Towards the end of 2020, I made the decision that Bella Coco Crochet was going to be a fully size-inclusive crochet blog in 2021 and onwards. It hurt my heart to see comments on social media saying that people were unable to make a crochet design because of their size. I decided that needed to end.
Being size inclusive is SO important. I want anyone who comes across to my blog to feel included because EVERYONE MATTERS.
It’s difficult to avoid the debate in the news, on social media and every single female-focused magazine. The constant stream of confidence-destroying comments. You’re too thin. You’re too fat. You’re too short. You’re too tall. It seems like we can never be exactly right. But the simple fact is, we come in many shapes and sizes and there is very, very rarely a ‘one size fits all’ situation. And every single body deserves crochet patterns that fit and it shouldn’t fall to the reader to make huge adaptations to a design just so it fits their body.
As of January 2021, Bella Coco Crochet no longer accepts clothing designs that don’t cover a size range of 0-30, or provide simple instructions to tailor the clothing to fit you perfectly.
To celebrate this change, and the beautiful variation in body shapes and sizes, March will feature a series of body positive, size inclusive posts. All past garment designers were contacted and given the opportunity to increase their size range. I’ll be re-sharing the patterns later in the month that received increased sizing as well as highlighting the incredible designers who originally supplied inclusive sizing.

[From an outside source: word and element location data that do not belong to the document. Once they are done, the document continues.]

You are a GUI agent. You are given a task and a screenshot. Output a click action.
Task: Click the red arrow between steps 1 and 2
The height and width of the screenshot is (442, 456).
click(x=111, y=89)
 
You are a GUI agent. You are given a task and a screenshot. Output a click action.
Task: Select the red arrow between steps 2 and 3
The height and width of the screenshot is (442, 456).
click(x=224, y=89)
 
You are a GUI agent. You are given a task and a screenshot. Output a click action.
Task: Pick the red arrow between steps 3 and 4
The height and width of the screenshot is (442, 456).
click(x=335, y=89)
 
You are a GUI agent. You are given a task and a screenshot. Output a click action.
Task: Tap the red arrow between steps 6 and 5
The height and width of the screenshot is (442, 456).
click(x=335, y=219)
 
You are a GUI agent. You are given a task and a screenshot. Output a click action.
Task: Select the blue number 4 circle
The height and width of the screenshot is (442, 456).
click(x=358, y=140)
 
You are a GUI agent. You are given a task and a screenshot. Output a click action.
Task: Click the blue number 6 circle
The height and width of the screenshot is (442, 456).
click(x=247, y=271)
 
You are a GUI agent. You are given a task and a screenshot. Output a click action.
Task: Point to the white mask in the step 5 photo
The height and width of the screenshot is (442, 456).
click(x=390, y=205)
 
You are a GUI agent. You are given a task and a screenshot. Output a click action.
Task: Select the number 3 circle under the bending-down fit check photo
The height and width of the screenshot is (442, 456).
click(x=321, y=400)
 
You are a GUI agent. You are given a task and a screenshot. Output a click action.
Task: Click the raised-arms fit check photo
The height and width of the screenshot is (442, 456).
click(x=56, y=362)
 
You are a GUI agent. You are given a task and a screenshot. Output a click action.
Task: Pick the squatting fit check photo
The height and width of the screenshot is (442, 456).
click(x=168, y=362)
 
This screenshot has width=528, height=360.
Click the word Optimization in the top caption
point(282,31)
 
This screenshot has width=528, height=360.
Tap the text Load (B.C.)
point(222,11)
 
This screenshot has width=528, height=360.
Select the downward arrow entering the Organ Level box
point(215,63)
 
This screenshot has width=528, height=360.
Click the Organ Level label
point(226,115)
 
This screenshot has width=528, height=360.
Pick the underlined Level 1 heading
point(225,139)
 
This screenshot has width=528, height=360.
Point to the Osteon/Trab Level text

When I spoke about size range on my Facebook page, there were so many positive comments and lots of useful discussion which helped me choose the 0-30 size range. However one comment in particular stuck with me. I’ve paraphrased, but essentially it said:
“People should stop moaning. Size 10-18 is an acceptable range and no-one should complain about that.“
It baffled me that anyone could think that people asking for clothing to fit them could be seen as moaning. But, it made me realise how cemented in our minds a ‘socially acceptable’ size range is. It’s time to change that, because EVERY SINGLE PERSON deserves clothing that fits, flatters and is comfortable on their body.
If this is a topic you’re passionate about, or if you’d like to learn more, I recommend starting with these wonderful people:
The fabulous Janine of Knits ‘n Knots has been an advocate of size-inclusive design for a long time. I stumbled across her blog though this post, Size Inclusive Design and What it Means to Me while I was doing some research on turning Bella Coco into a fully size-inclusive space and Janine perfectly sums up my own feelings in a beautifully eloquent and uplifting blog post. Her designs are stylish, modern and designed with an eye to fit all body sizes and shapes perfectly.
The wonderful Hannah of HeyJay Yarn has launched a #megababemovement to help inspire people to practice some self love and treat your body kindly – no matter what size or shape. It can be really easy to be unkind to yourself about your body. We would NEVER be this unkind to someone else. So, it’s time to turn that around and love the bodies that we’re in. Hannah’s movement is so important because it talks about the importance of reclaiming words like fat and breaking the stigma that surrounds them.
Angie of Gamer Crafting wrote a fabulous Instagram and blog post about self love and body positivity.
We’ve all been in that place. “I’ll buy this jumper that’s two sizes too small so I can slim down into it” or “I’ll crochet myself something to wear when I shift 10lb.” It’s a horribly vicious circle, where you start to believe that you don’t deserve to craft yourself something well fitting, comfortable and beautiful. So, your self-confidence takes a hit. And the belief that you “don’t deserve it” becomes even deeper engrained in your consciousness.
Angie speaks about why you deserve to make yourself knitted (but this advice definitely applies to crochet too!) garments NOW. You can read the full blog post here, Knitting as radical, body-positive, self love.
I may not be able to change the industry, but I can change Bella Coco Crochet. I hope you’ll join me in celebrating that change and also how wonderfully diverse the human body can be.